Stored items
----------

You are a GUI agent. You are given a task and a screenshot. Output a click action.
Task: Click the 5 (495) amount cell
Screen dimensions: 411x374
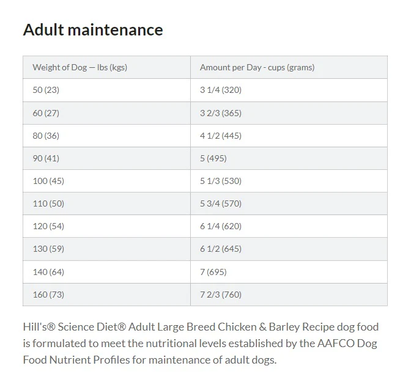coord(289,158)
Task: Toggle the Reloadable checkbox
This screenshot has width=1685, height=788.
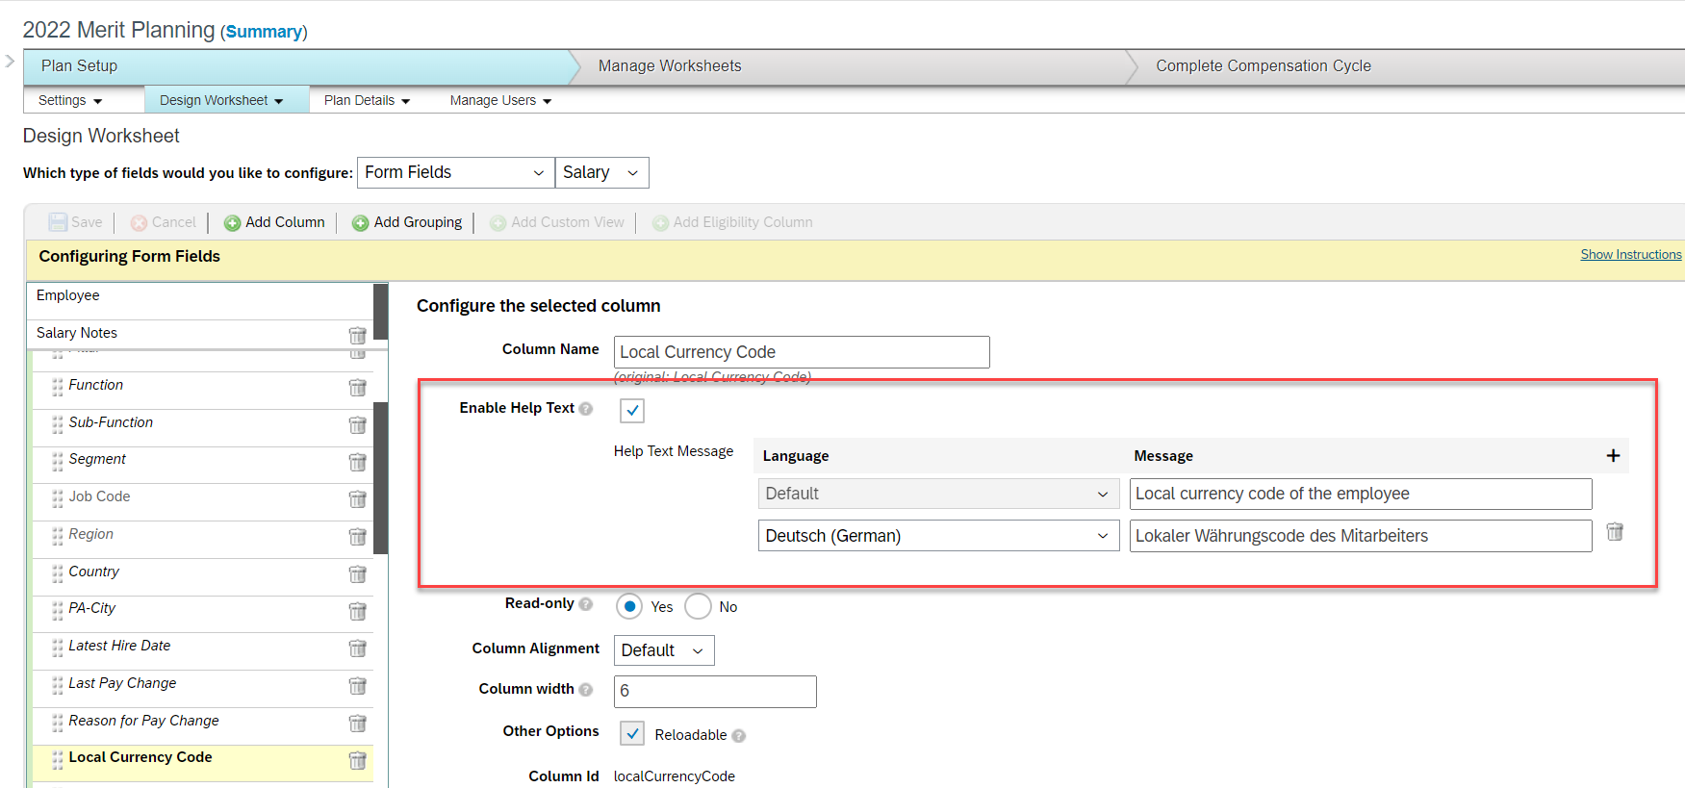Action: 632,734
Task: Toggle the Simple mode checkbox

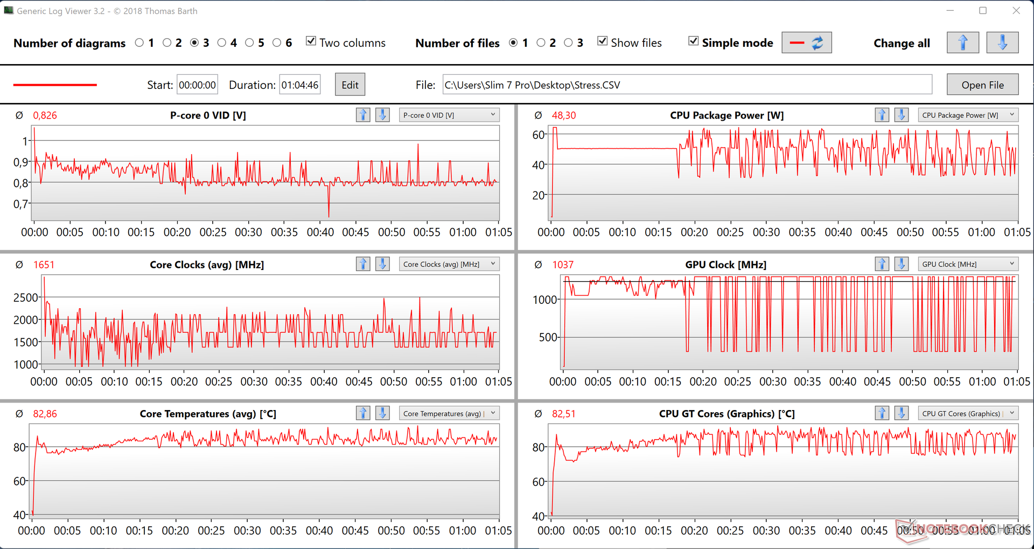Action: click(x=694, y=41)
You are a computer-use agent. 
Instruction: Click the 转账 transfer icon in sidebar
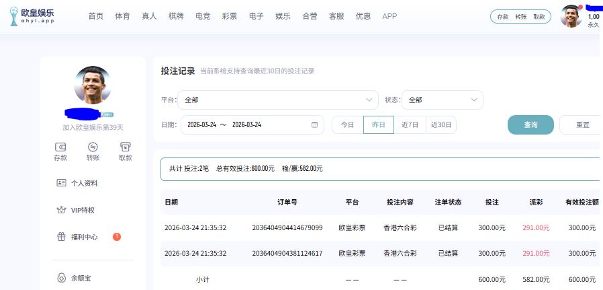click(93, 148)
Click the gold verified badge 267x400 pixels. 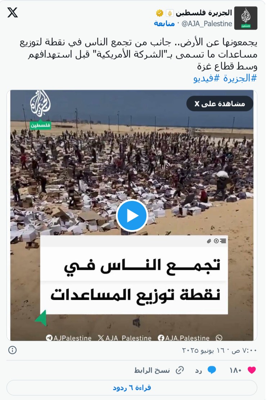(x=160, y=13)
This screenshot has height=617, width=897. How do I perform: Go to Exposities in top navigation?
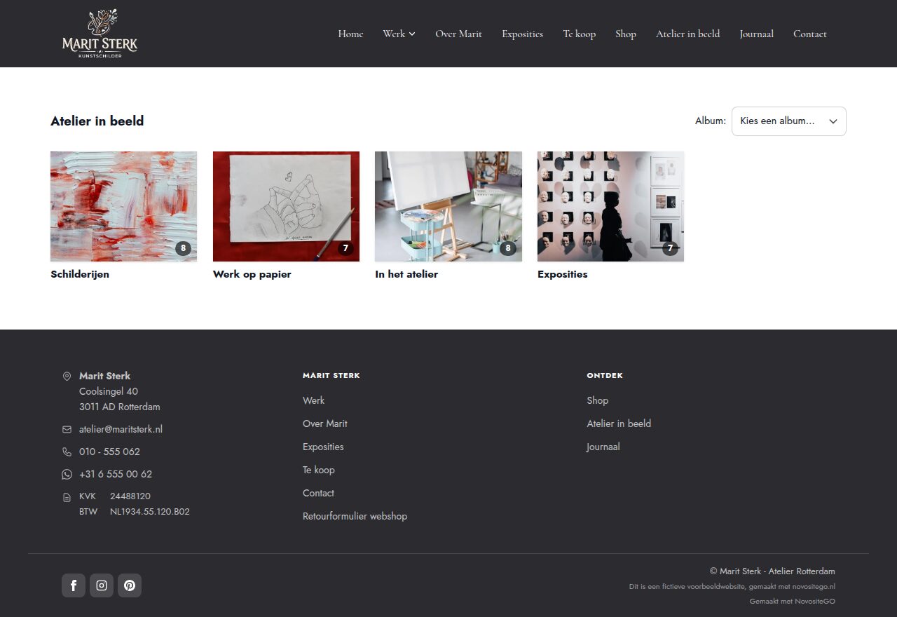522,34
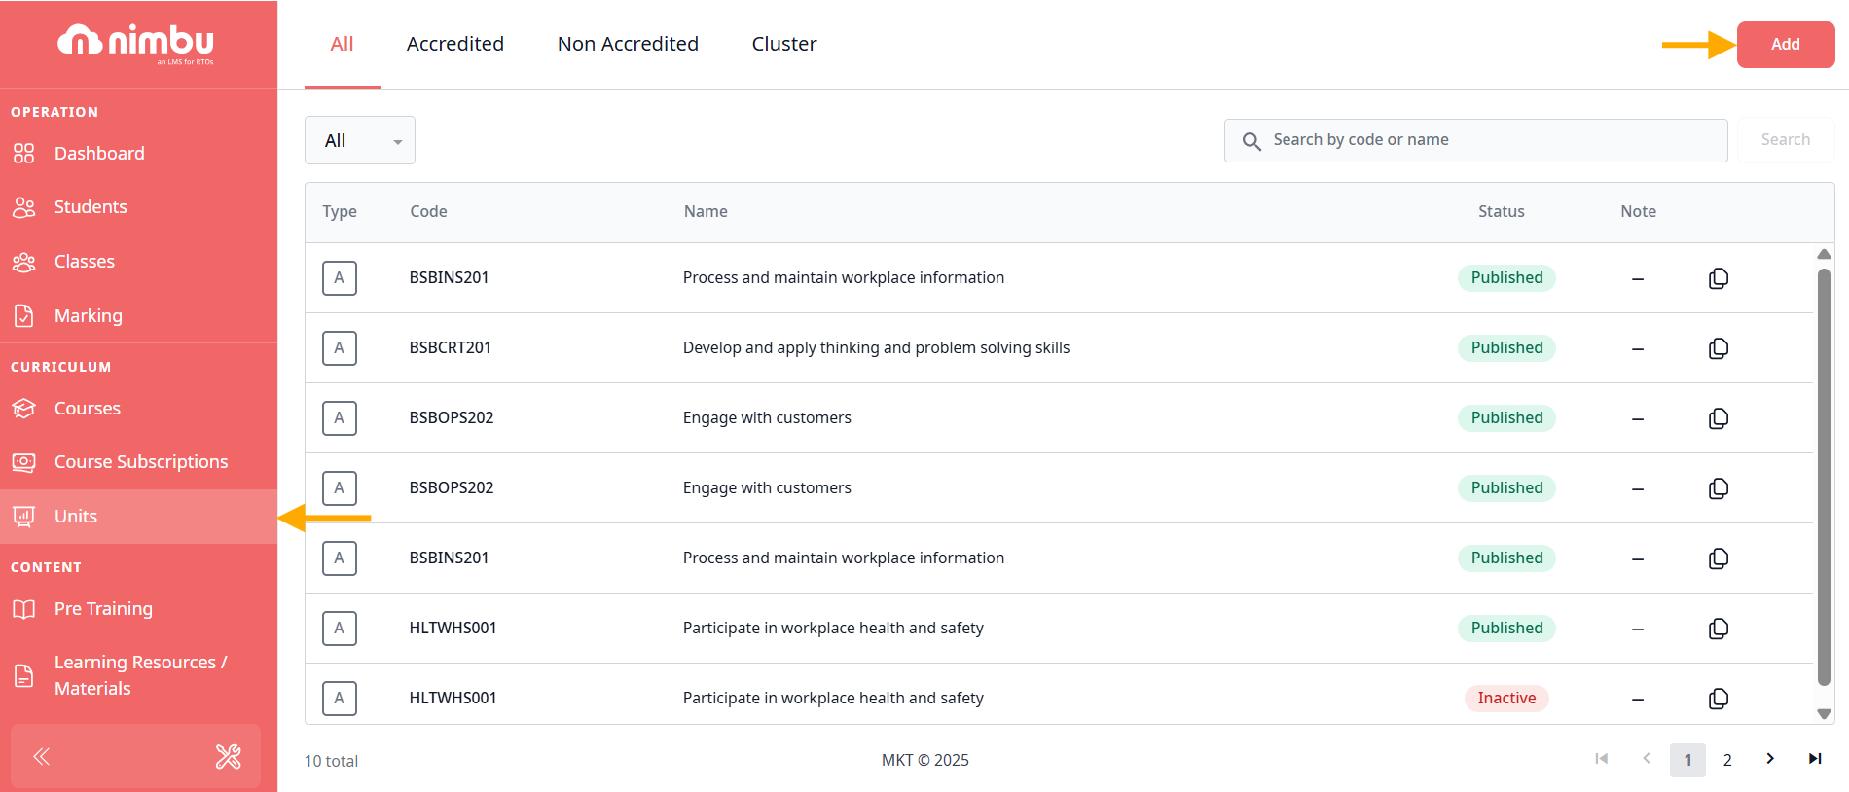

----------

__TASK REQUIREMENTS__
Please filter the data down to the lines containing the word "agent".

__RESPONSE__
You are a GUI agent. You are given a task and a screenshot. Output a click action.
You are a computer-use agent. 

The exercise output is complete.